Amnesty International documents terror group's crimes, but also indicts authorities
Boko Haram, which abducted some 276 school girls from the northern Nigerian town of Chibok one year ago, has committed war crimes and crimes agains humanity with impunity, Amnesty International charged in a report released Tuesday.
But in many cases, authorities in Nigeria have failed to protect its people, the report alleges.
A year after the mass kidnapping that spurred a worldwide Twitter campaign, #BringBackOurGirls, the fate of many of the youngsters is still unknown.
"It is worrying that we do not know anything about the Chibok girls one year after their kidnapping," said Archbishop Ignatius Ayau Kaigama of Jos and President of the Episcopal Conference of Nigeria.
At least At least 56 girls have escaped since the early morning raid on April 14, 2014, but 219 are still missing.
The Voice of America quoted one of those who escaped, identified as Saratu, 19, who said that the moment the men spoke in Hausa, saying they were soldiers "and that we shouldn’t be afraid, we knew it was Boko Haram.”
“They told us we shouldn’t be in school.

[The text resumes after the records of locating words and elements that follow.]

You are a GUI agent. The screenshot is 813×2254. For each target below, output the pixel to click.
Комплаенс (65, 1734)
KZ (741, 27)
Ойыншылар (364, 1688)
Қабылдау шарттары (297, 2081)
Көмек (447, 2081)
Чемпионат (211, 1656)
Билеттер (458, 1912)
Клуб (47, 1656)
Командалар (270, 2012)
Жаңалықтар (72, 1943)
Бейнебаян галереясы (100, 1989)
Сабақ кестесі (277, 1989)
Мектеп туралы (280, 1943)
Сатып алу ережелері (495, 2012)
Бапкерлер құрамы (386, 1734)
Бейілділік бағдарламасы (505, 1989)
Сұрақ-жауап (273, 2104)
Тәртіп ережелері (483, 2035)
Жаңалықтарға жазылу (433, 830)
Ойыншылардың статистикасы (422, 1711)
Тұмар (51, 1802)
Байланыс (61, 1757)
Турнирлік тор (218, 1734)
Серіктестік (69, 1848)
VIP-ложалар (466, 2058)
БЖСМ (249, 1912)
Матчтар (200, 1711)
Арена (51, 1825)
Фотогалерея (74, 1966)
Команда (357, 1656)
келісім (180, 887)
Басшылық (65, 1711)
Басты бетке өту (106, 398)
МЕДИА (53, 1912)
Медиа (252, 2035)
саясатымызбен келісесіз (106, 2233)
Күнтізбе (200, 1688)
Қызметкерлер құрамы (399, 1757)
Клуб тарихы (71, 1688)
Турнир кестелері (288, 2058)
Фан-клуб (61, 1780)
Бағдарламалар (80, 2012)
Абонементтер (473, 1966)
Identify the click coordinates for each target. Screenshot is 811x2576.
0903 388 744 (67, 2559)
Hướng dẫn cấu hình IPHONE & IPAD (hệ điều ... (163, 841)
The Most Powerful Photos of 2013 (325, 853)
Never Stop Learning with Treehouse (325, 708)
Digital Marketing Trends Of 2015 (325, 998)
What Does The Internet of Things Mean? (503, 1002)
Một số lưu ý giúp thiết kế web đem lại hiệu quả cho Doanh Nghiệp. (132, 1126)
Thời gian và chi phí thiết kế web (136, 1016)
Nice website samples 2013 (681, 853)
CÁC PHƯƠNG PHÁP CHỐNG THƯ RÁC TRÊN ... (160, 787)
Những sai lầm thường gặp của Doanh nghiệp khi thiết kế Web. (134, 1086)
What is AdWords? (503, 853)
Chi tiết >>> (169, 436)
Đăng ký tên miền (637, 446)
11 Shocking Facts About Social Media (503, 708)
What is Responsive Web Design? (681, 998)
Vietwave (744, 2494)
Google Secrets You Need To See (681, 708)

That education, ‘book,’ is bad, ‘haram,’ and that we should come with them,” Saratu said.
As Amnesty’s report explains, "Boko Haram" means "Western education is forbidden," but the terror organization’s official name is Jamā’atu Ahlis Sunnah Lādda’awatih wal-Jihad (People Committed to the Propagation of the Prophet’s Teachings and Jihad). It was established in 2002 in northeast Nigeria "as a religious movement committed to a society based on its interpretation of Islam. After clashes in 2009 between the security forces and Boko Haram’s members, during which the group’s founder Muhammed Yusuf was extrajudicially executed, the group began a series of revenge attacks against the police."
The report, which documents Boko Haram’s violent campaign against Nigerians since the beginning of 2014, explains:
Boko Haram’s attacks increasingly targeted civilians and from 2012 the group attacked schools, teachers and students to prevent people from receiving a western education. In mid-2013, state security forces pushed Boko Haram out of the cities and towns of northeast Nigeria where they had lived among the population. They moved to remote communities and camps, such as their headquarters in Sambisa forest, Borno state. From these bases, Boko Haram launched almost daily attacks against civilian targets.
In 2014 Boko Haram killed more than 4,000 people, although the true figure is almost certainly higher. In the first three months of 2015, Boko Haram fighters killed at least 1,500 civilians. The group bombed civilian targets across Nigeria, raided towns and villages in the northeast and from July 2014 began to capture major towns. By February 2015, it controlled the majority of Borno state, as well as northern Adamawa state and eastern Yobe state. In August 2014, Abubakar Shekau, the group’s leader, proclaimed this territory to be a caliphate. Tens of thousands of civilians were subjected to Boko Haram’s brutal rule.
In February 2015 a counter-offensive by the Nigerian military, with support from Cameroon, Chad and Niger, forced Boko Haram from some major towns and released many civilians from Boko Haram’s rule. It is too early to judge whether this has weakened Boko Haram’s ability to threaten the lives and property of civilians in the northeast.
Boko Haram used improvised explosive devices (IEDs), including car bombs, and suicide bombers to kill civilians at markets, transport hubs, schools and other public institutions.They repeatedly attacked cities in the northeast, but also struck targets in cities across Nigeria. In 46 bomb attacks between January 2014 and March 2015, the group killed at least 817 people.
Boko Haram’s raids on towns and villages in northeast Nigeria terrorized civilians and disrupted ordinary people’s livelihoods. Some attacks were carried out by just two or three gunmen on a motorcycle, some by hundreds of fighters supported by tanks and anti-aircraft weapons mounted on flat-bed trucks. The fighters shot civilians in the streets and in their homes. They stole from people’s houses, shops and markets, burned these buildings and left.They frequently abducted civilians. In some attacks, Boko Haram gunmen quietly entered villages or towns and assassinated specific individuals identified in advance. In others, BokoHaram assembled civilians and preached to them, instructing them not to be loyal to the government and to follow Boko Haram’s version of Islam. Boko Haram sometimes gave civilians a choice: to be killed or join the group. More frequently, fighters simply shot civilians or cut their throats.